Online dating is more popular than ever, but as McAfee’s study shows, it’s also never been more difficult to tell the difference between real and fake messages. 66% of adults have engaged in conversation with a stranger after being contacted out of the blue on social media, with Facebook Messenger (39%) and Instagram (33%) being the most popular platforms, while 51% admit to either being catfished themselves – which involves somebody pretending online to be someone they’re not – or knowing somebody who has.

Those looking for love are often more vulnerable to scams, and cybercriminals use that vulnerability to their advantage, engaging in long, sophisticated attempts to steal from their victims. 55% of respondents said they’d been asked for money by somebody they were talking to online, which is always a red flag, particularly if you’ve never met them in person, but personal details can be just as valuable to criminals these days. Personally identifiable information, from your place of birth to your passport information, can be extracted over time and used together to access online banking or potentially even sold on the dark web.

Of the 57% of adults who said they have been asked to share this kind of information online, 16% were asked for their date of birth, 9% were requested to reveal passwords, and 20% were asked to share intimate photos or videos, which are then potentially used for blackmail purposes. Meanwhile, 55% have been asked to transfer cash and, in 20% of those cases, the amount asked for was more than $10,000, which just goes to show the types of crimes that are increasingly more common on social media.

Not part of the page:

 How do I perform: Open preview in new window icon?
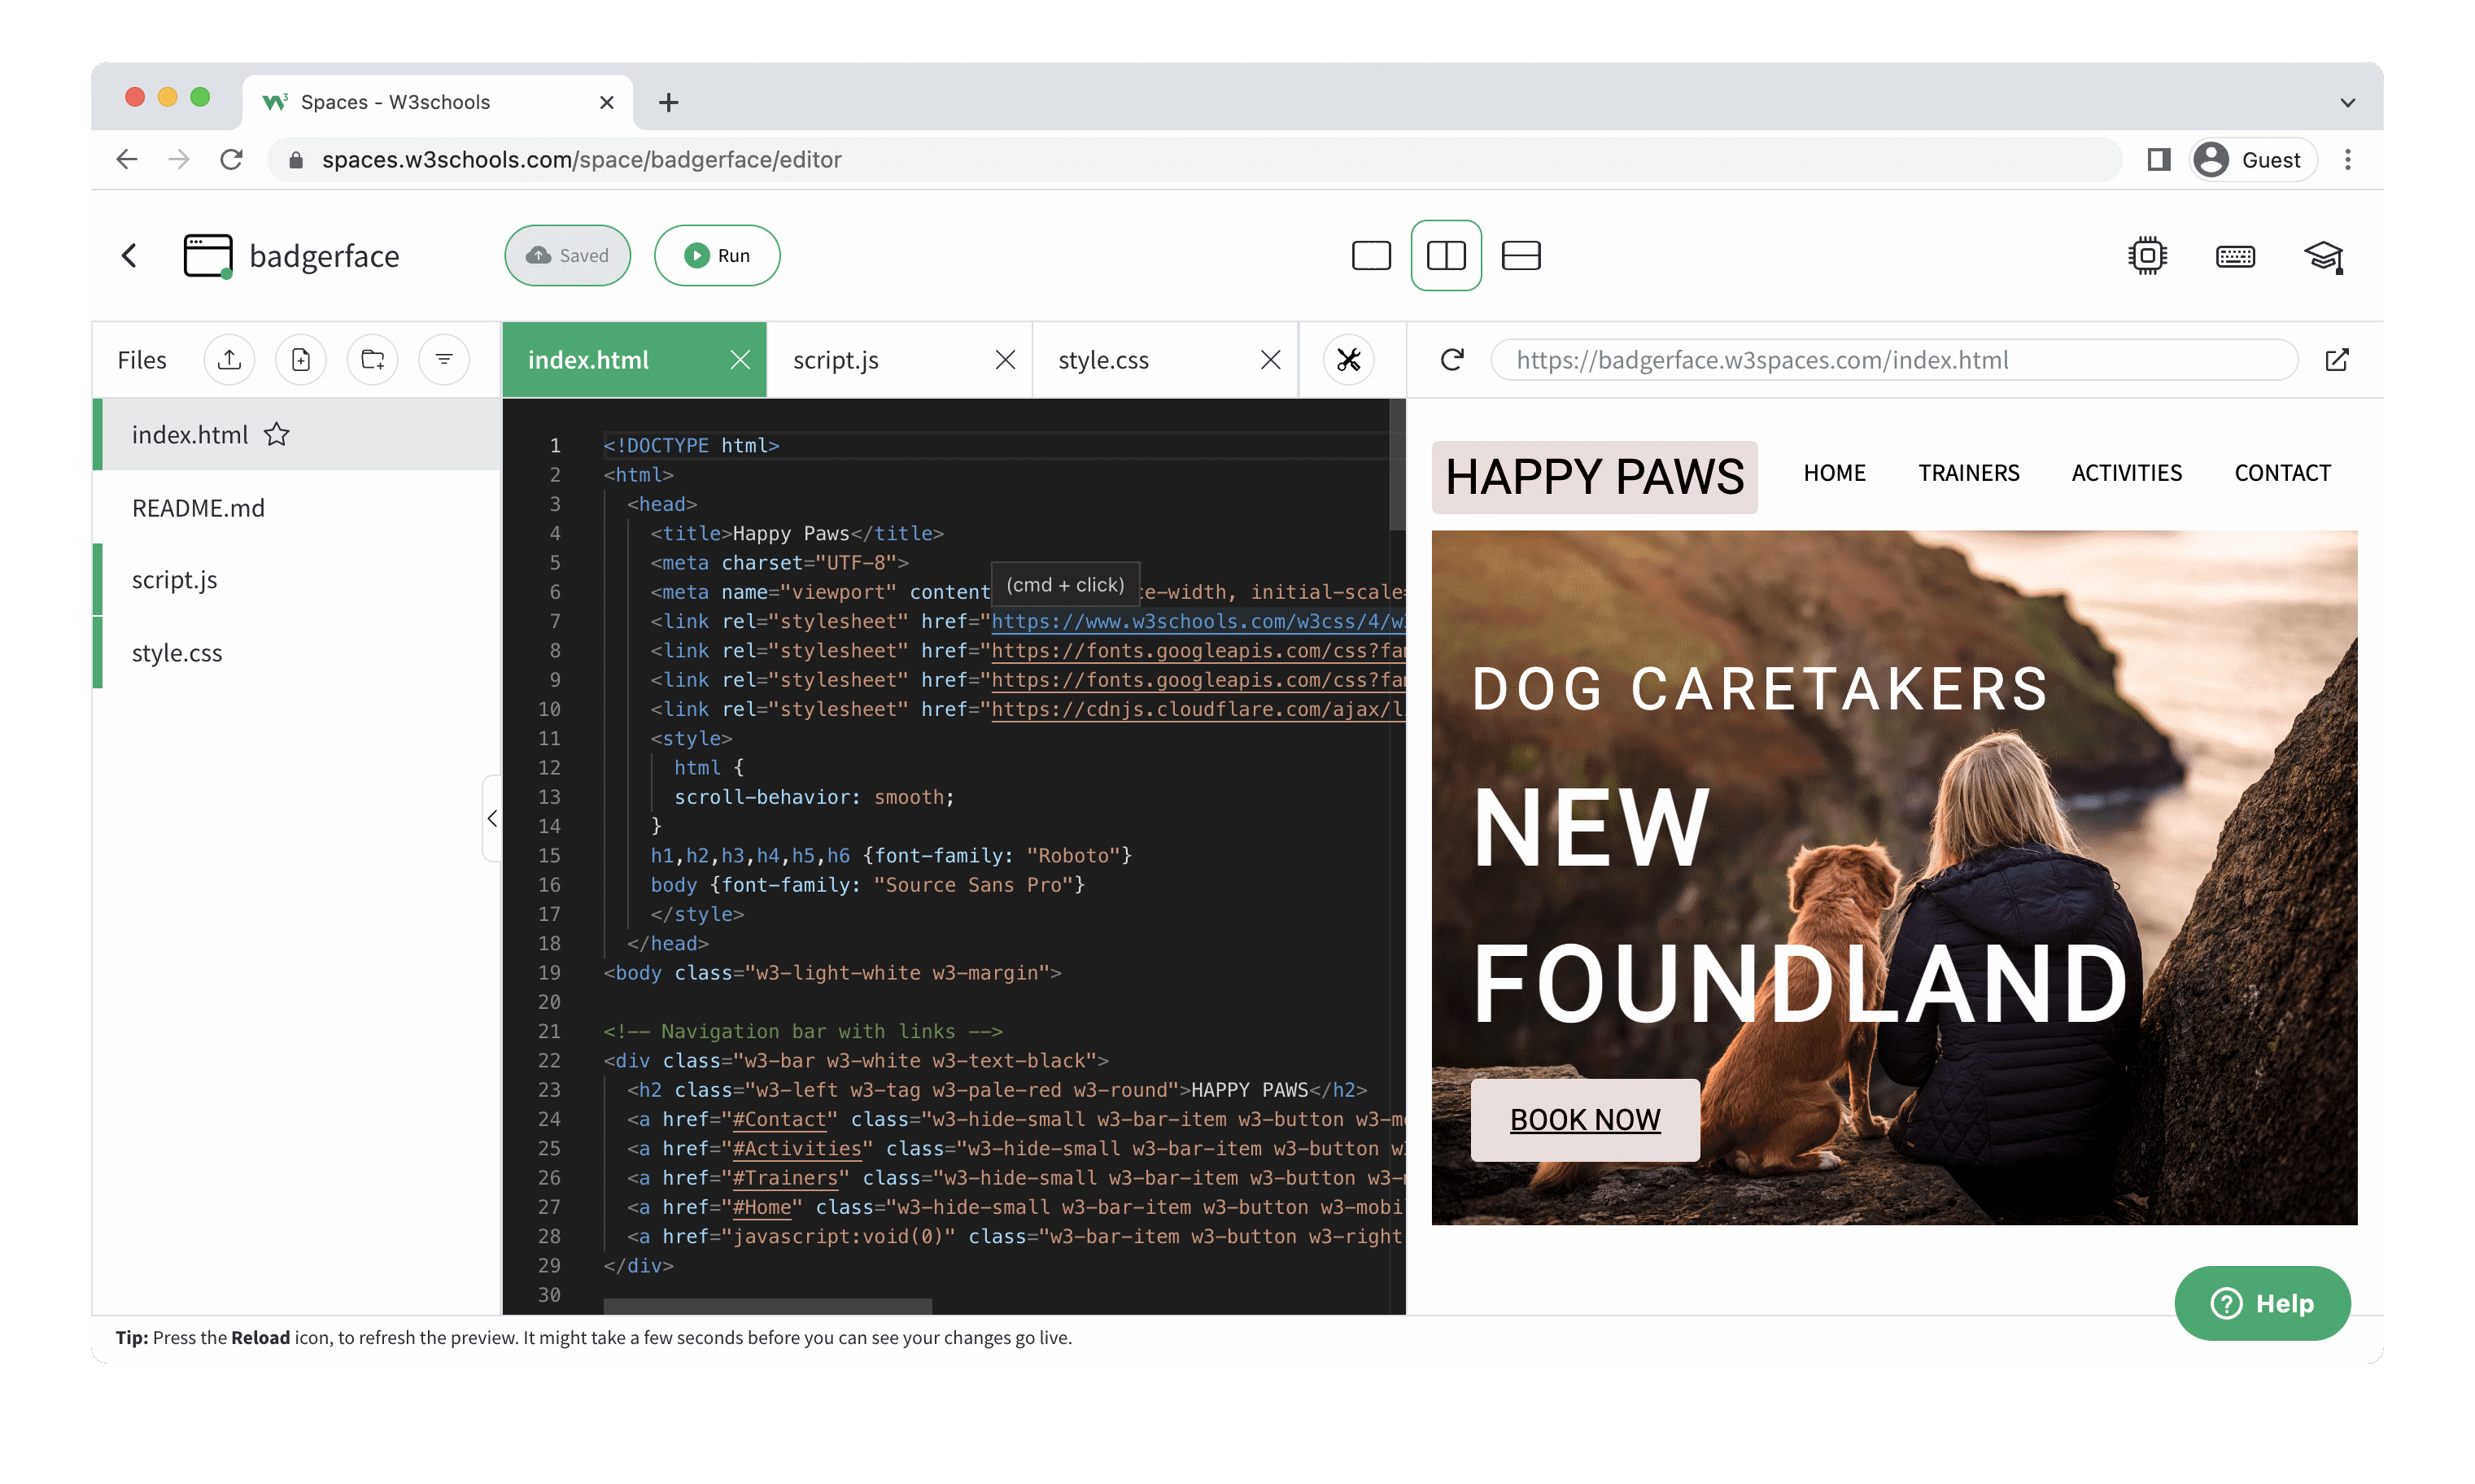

“Valentine’s Day is a wonderful time to celebrate love and we believe people should be free to safely pursue and enjoy all the fun and excitement that comes with online dating,” commented Grobman. “We know it’s easy to drop your guard when chatting to a potential partner but it’s important to be on alert if you’re asked to share potentially sensitive information about yourself. We don’t want to put people off finding a perfect match online, but it’s important that they only fall in love, not for a scam.”

Fortunately, a lot of people are already extremely vigilant when interacting with strangers online and requests for personal info often give scammers away. 29% of respondents said that’s what made them realize that not everything was as it seemed, while 16% became suspicious when the person they were speaking to started to discuss cryptocurrency.